Comment les jeunes Marocains ont toujours été en première ligne des revendications indépendantistes, aussi bien sur le plan des idées que sur le terrain.
Les futurs leaders nationalistes sont des jeunes gens instruits. Certains sont élèves dans les écoles du protectorat, donc bilingues, mais la majorité sont inscrits dans les écoles et universités traditionnelles. Au début des années 1920, ces jeunes sont en pleine adolescence. Leur implication dans les événements qui secouent le pays va les plonger directement dans l’âge adulte. C’est vers 1925 que se produit la césure. La révolution du Rif, guidée par Mohammed Ben Abdelkrim El Khattabi, est au summum de son rayonnement. L’intelligentsia citadine, habituellement méfiante et méprisante vis-à-vis des « gens des campagnes », suit avec un intérêt mesuré les exploits du Rifain. Ses victoires ont pour elle une valeur symbolique qui aide à supporter l’arrogance des agents du protectorat, surtout en zone française.
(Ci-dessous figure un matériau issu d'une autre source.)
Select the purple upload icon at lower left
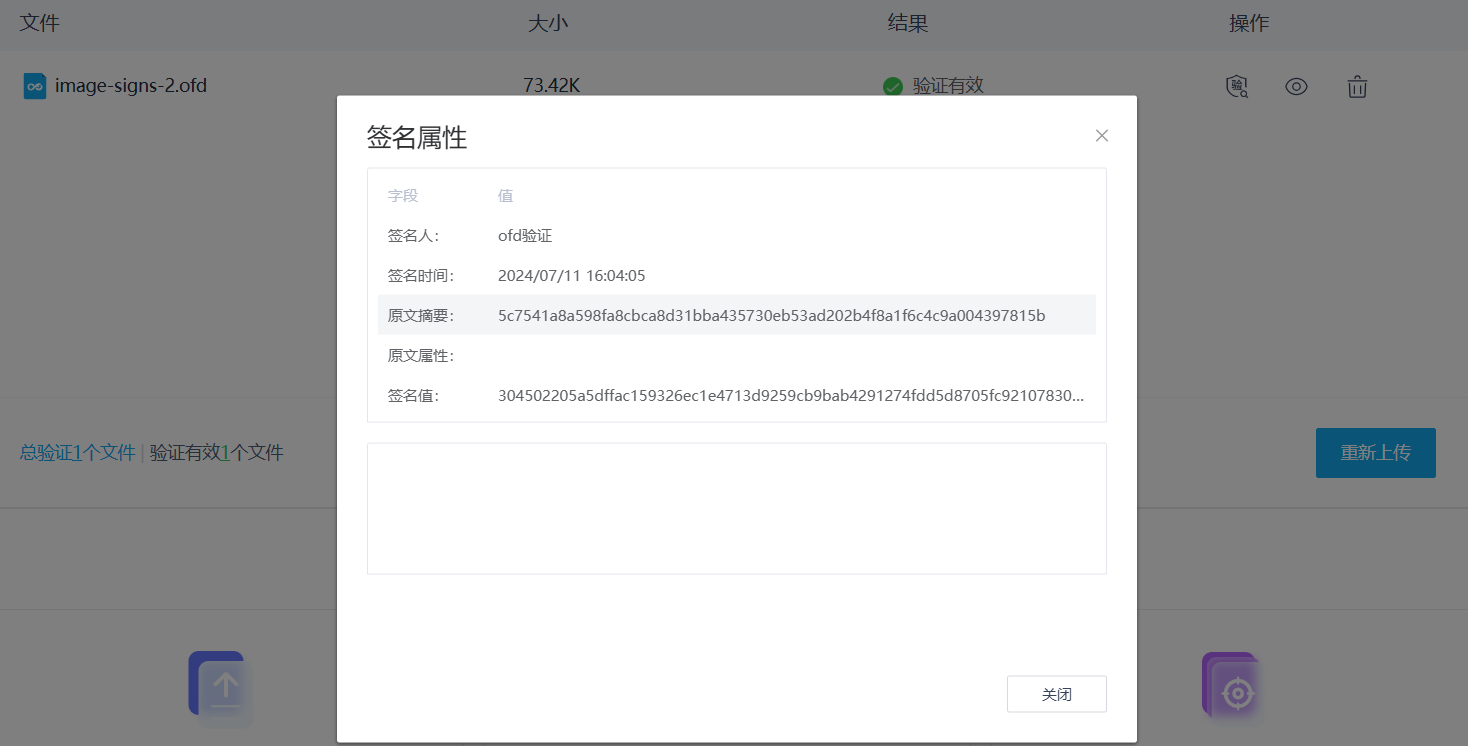[219, 688]
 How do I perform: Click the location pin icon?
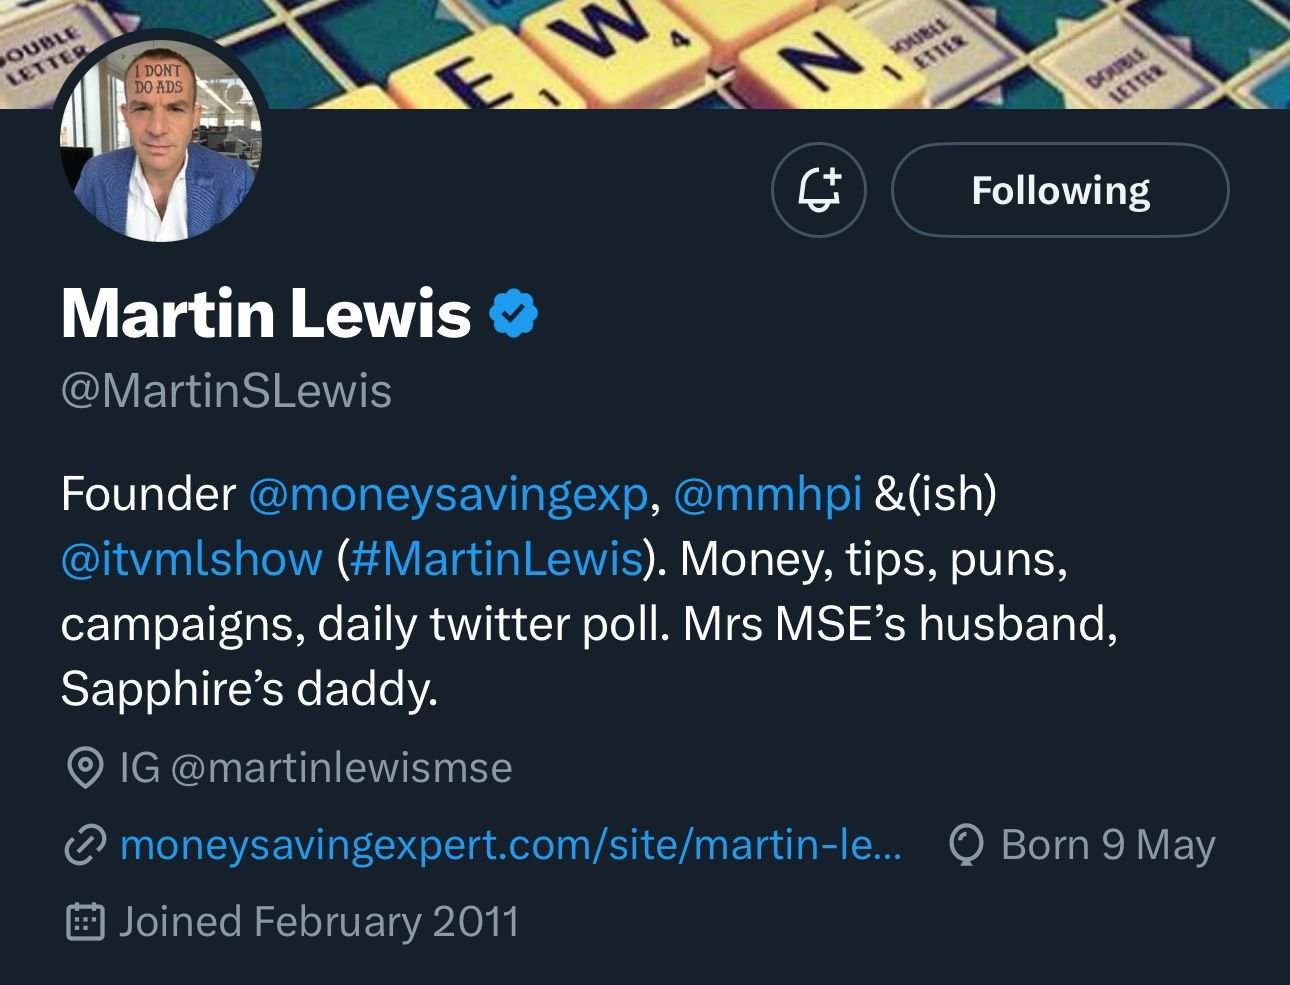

Mais pour les jeunes, Khattabi n’est pas seulement un symbole: c’est un exemple à suivre. D’ailleurs, les services de renseignement du protectorat français ne s’y trompent pas. Les contrôleurs civils et militaires sont sommés par leurs supérieurs de fournir des informations détaillées sur les répercussions sociales des événements du Rif. L’étude critique de ces rapports – une véritable mine d’informations – montre que l’intérêt des populations était réel. Le contrôleur civil de la ville de Mogador (Essaouira) écrit ainsi dans son rapport d’avril 1925 : «la bourgeoisie musulmane de la ville et les centres religieux de la banlieue (zaouïas) se sont beaucoup intéressés aux événements du Rif (…). La déroute des Espagnols, s’ajoutant aux succès des Turcs sur les Grecs, affirme de plus en plus dans l’esprit de nos ressortissants qu’une armée musulmane est actuellement de taille à écraser une puissance européenne». De même, le contrôleur militaire de la région de Marrakech estime en février 1925: «Préoccupée par des soucis d’ordre matériel, et par la situation agricole qui retient toute son attention, la masse ne prête qu’une oreille distraite aux événements d’Orient et du Rif, que seule l’élite lettrée continue à suivre avec intérêt».